2

In Tink, it is possible to load and write cleartext keysets as jsons. An non-working example is seen below:

{
  "primaryKeyId": 2800579,
  "key": [
    {
      "keyData": {
        "typeUrl": "type.googleapis.com/google.crypto.tink.AesGcmKey",
        "value": "ODA9eJX9wcAGwZocL0Jym==",
        "keyMaterialType": "SYMMETRIC"
      },
      "status": "ENABLED",
      "keyId": 2800579,
      "outputPrefixType": "TINK"
    }
  ]
}

My question is- is it possible to insert your own values into the various key/value pairs to get another valid keyset? I have experimented with this and haven't had much success- mainly because of the "value" key which complains INVALID_ARGUMENT: Could not parse key_data.value as key type 'type.googleapis.com/google.crypto.tink.AesGcmKey' Any idea of what a valid "value" would be?

Topaco
  • 18,591
  • 2
  • 12
  • 39
user3776598
  • 406
  • 5
  • 17

1 Answers1

2

First of all, the Base64 string of the value field in the posted code snippet is invalid, possibly a copy/paste error.

The following Python code uses Tink version 1.5.0 and creates and displays a keyset for AES-256/GCM as JSON:

import io
from tink import aead
from tink import tink_config
from tink import JsonKeysetWriter
from tink import new_keyset_handle
from tink import cleartext_keyset_handle

tink_config.register()

key_template = aead.aead_key_templates.AES256_GCM
keyset_handle = new_keyset_handle(key_template)

string_out = io.StringIO()
writer = JsonKeysetWriter(string_out)
cleartext_keyset_handle.write(writer, keyset_handle)

serialized_keyset = string_out.getvalue();
print(serialized_keyset);

The result is similar to the KeySet you posted and is e.g.:

{
  "primaryKeyId": 1794775293,
  "key": [
    {
      "keyData": {
        "typeUrl": "type.googleapis.com/google.crypto.tink.AesGcmKey",
        "value": "GiD5ojApaIM2MRpPhGf5sVMhxeA6NE5KjdzUxsJ0ChH/JA==",
        "keyMaterialType": "SYMMETRIC"
      },
      "status": "ENABLED",
      "keyId": 1794775293,
      "outputPrefixType": "TINK"
    }
  ]
}   

I haven't found a documentation that describes the structure in general or for the value field, but comparing the generated KeySets for different algorithms allows conclusions.
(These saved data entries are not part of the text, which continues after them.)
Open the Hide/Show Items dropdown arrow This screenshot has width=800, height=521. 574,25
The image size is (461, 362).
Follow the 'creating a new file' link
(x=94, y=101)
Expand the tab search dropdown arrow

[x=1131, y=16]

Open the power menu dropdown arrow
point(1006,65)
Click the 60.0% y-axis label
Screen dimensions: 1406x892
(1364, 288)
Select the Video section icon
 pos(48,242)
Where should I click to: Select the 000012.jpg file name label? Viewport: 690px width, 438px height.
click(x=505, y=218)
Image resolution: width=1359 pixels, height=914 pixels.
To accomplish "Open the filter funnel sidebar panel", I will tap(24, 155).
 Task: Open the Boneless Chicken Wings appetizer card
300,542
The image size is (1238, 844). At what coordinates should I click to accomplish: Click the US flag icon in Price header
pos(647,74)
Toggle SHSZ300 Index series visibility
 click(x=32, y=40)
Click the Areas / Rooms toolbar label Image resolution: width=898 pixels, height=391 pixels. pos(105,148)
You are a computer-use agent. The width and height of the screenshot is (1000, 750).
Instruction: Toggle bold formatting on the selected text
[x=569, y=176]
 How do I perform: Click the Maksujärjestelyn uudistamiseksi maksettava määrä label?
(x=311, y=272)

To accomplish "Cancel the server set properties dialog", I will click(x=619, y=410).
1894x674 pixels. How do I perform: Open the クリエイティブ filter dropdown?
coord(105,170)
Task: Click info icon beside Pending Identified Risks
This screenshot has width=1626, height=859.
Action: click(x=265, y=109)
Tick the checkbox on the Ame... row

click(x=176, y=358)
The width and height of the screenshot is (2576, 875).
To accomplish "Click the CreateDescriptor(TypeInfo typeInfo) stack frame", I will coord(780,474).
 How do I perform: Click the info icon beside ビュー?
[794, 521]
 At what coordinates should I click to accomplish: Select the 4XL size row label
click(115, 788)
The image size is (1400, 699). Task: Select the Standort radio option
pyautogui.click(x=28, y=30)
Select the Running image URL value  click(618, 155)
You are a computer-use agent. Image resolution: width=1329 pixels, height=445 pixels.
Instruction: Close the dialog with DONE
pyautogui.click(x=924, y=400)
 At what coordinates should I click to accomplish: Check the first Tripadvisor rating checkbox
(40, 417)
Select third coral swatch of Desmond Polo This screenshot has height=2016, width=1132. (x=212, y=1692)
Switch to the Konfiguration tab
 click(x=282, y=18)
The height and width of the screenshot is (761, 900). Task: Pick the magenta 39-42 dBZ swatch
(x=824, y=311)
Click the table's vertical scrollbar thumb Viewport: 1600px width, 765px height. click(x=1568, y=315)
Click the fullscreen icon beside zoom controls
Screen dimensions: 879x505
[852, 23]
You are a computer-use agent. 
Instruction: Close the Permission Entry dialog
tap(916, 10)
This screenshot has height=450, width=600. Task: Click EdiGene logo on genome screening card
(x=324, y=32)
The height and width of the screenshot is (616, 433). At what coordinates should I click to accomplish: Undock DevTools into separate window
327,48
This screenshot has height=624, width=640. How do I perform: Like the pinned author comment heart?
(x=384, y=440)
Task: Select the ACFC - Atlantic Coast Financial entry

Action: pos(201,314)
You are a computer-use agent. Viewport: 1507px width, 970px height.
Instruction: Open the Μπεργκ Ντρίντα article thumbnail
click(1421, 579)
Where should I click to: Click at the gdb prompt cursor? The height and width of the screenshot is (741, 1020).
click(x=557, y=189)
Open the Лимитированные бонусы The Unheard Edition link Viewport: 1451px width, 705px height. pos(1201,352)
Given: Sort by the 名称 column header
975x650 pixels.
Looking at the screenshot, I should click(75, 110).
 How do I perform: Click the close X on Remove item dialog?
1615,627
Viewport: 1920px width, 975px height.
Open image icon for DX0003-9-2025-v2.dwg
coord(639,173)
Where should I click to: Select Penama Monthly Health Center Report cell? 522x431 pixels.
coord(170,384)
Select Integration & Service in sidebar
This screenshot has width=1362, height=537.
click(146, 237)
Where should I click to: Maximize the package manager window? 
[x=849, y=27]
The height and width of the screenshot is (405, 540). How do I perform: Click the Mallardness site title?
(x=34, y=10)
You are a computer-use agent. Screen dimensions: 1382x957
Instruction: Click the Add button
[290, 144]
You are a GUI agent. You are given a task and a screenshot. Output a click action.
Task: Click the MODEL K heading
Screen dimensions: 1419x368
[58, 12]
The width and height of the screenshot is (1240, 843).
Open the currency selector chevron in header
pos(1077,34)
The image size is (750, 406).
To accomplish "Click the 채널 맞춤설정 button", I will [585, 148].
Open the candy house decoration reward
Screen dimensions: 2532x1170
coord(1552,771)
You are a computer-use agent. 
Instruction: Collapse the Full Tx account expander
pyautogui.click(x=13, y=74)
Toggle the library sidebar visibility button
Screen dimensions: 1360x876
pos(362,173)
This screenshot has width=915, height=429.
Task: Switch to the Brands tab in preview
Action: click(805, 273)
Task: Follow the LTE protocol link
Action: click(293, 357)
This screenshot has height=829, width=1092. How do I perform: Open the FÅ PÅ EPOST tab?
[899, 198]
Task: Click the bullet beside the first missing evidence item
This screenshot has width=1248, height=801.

If value is hex encoded, the result is:

1a20f9a23029688336311a4f8467f9b15321c5e03a344e4a8ddcd4c6c2740a11ff24

For AES-256/GCM it has 34 bytes, where the last 32 bytes are the actual key. The beginning is characteristic for the algorithm, the second byte indicates the size of the key, e.g. 0x1a10 for AES-128/GCM, 0x1a20 for AES-256/GCM or 0x1220 for ChaCha20Poly1305 (but can be more complex depending on the algorithm).

To use a self-defined key for AES-256/GCM, e.g.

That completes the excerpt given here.